* Start PAGE TEXT *

Sanders’ speech to the Pontifical Academy of Social Sciences correlated the loss of “moral constraints” to the lack of economic justice. So, whose code of morality should Americans be following, and can politics effectively extract morality from religion without the latter’s influence?

Morals attune themselves to economic life in forms such as donations, tax exemptions, savings, and insurance. Looking closer at these examples, one finds that they act as economic incentives to uphold the capitalistic common good of society--free enterprise. Free enterprise serves as the lowest common denominator one might also call the “morality” of capitalism. Such way of living finds affirmation from The Federalist Papers, and other original texts pertaining to America’s Constitution and political power. As French political historian, Alexis de Tocqueville wrote after visiting America, America’s power comes from its “principle of self-interests"; that is, the concept that Americans will give up a little of their wealth in order to preserve the stability of the rest of their wealth. To Tocqueville, this principle united and empowered citizens who likely held different beliefs on other matters. Economic incentives to uphold the common good proved to be the most agreeable system to 1800s America, as it still appears to be so today.

As a country which separates church from state, America positions itself in a ceaseless validation of all non-threatening belief systems and religious practices without adopting any one as the national religion. It is fair to argue that Christianity is America’s underlying religion, as it was the religion of the Founders. Yet America finds within it a diversity spanning well-passed any overarching label. With such perspective in place, one arrives at a point of tension: each American has his own personal morality which may be religious in nature, while also having to contribute to an economic morality.

What Sanders’ speech might imply is that America should reverse this “economic incentives to uphold the common good” approach. Instead, his system might ask for moral incentives to uphold the economic good. Such a shift challenges established ideas of human nature and motivation while also needing its own code of morality. If the common denominator becomes morality — not just any morality, but one which must be strong enough to bind diverse populations to economic obligations — then it would have to be created. America would have to moralize its morals.

* End PAGE TEXT *

Return the stretch of the essay on morality and capitalism from "Sanders’ speech to" through "the latter’s influence?", copied word for word.

* Start INFORMATION PROVIDED *

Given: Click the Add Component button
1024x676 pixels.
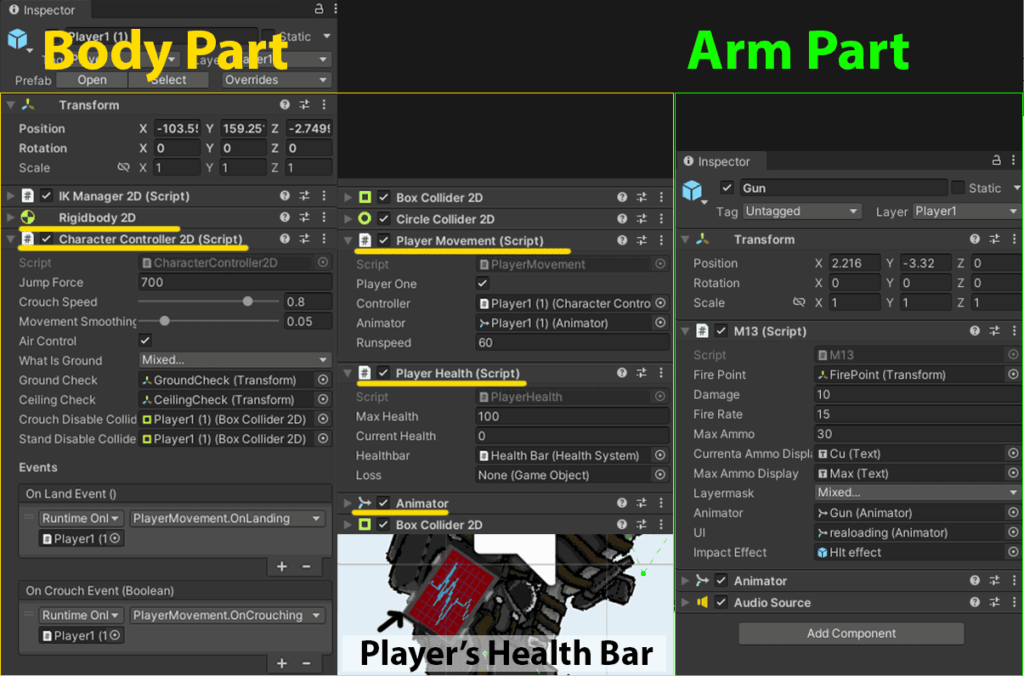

* End INFORMATION PROVIDED *
* Start INFORMATION PROVIDED *

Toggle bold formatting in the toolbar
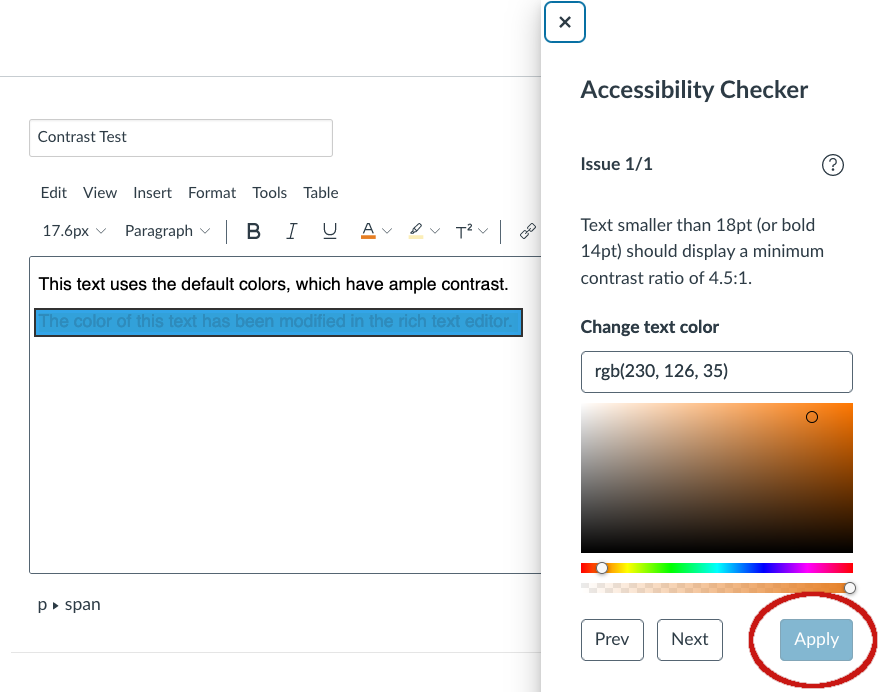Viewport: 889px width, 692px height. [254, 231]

* End INFORMATION PROVIDED *
* Start INFORMATION PROVIDED *

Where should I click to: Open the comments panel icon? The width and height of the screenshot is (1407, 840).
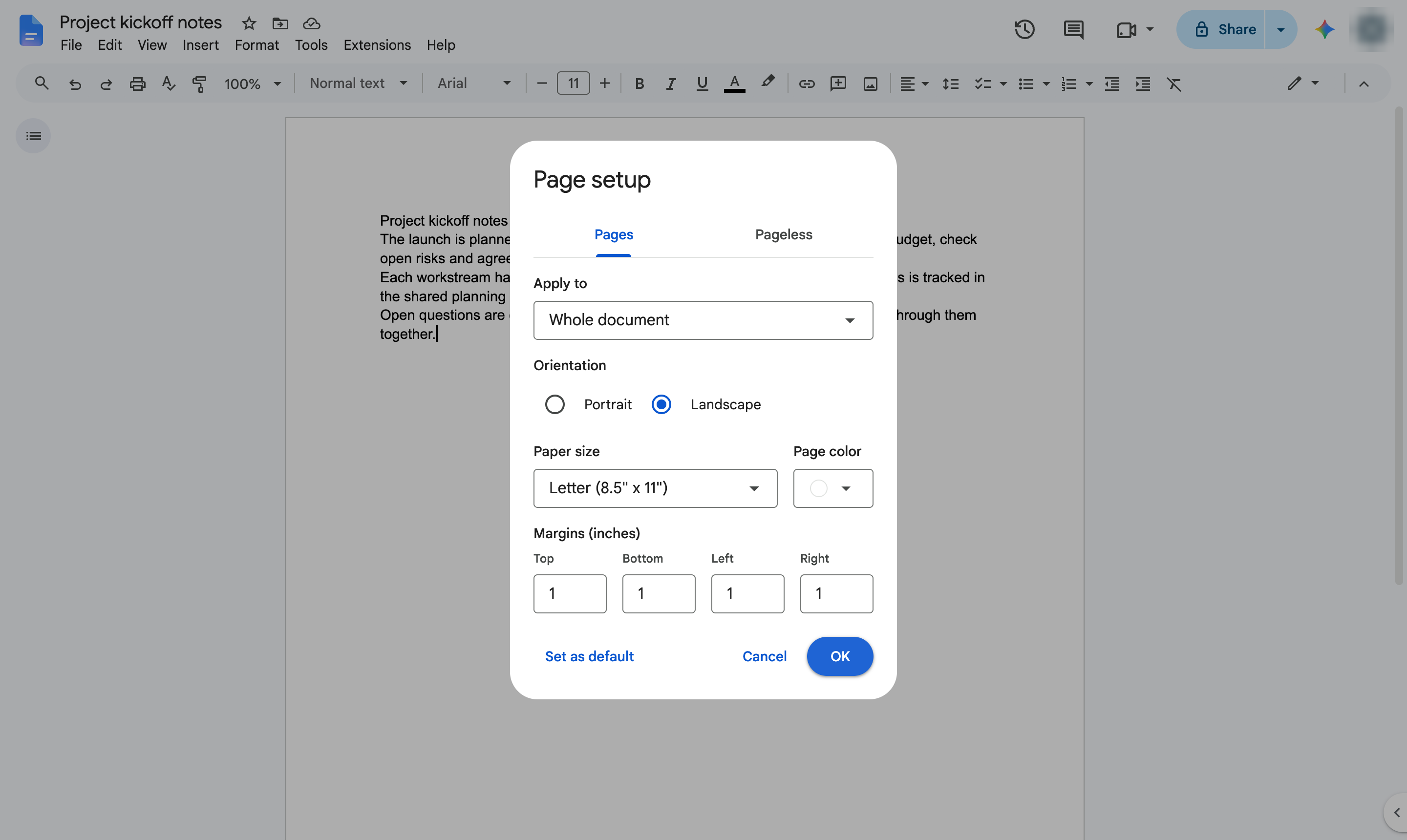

* End INFORMATION PROVIDED *

### SOLUTION TO THIS EXERCISE
Sanders’ speech to the Pontifical Academy of Social Sciences correlated the loss of “moral constraints” to the lack of economic justice. So, whose code of morality should Americans be following, and can politics effectively extract morality from religion without the latter’s influence?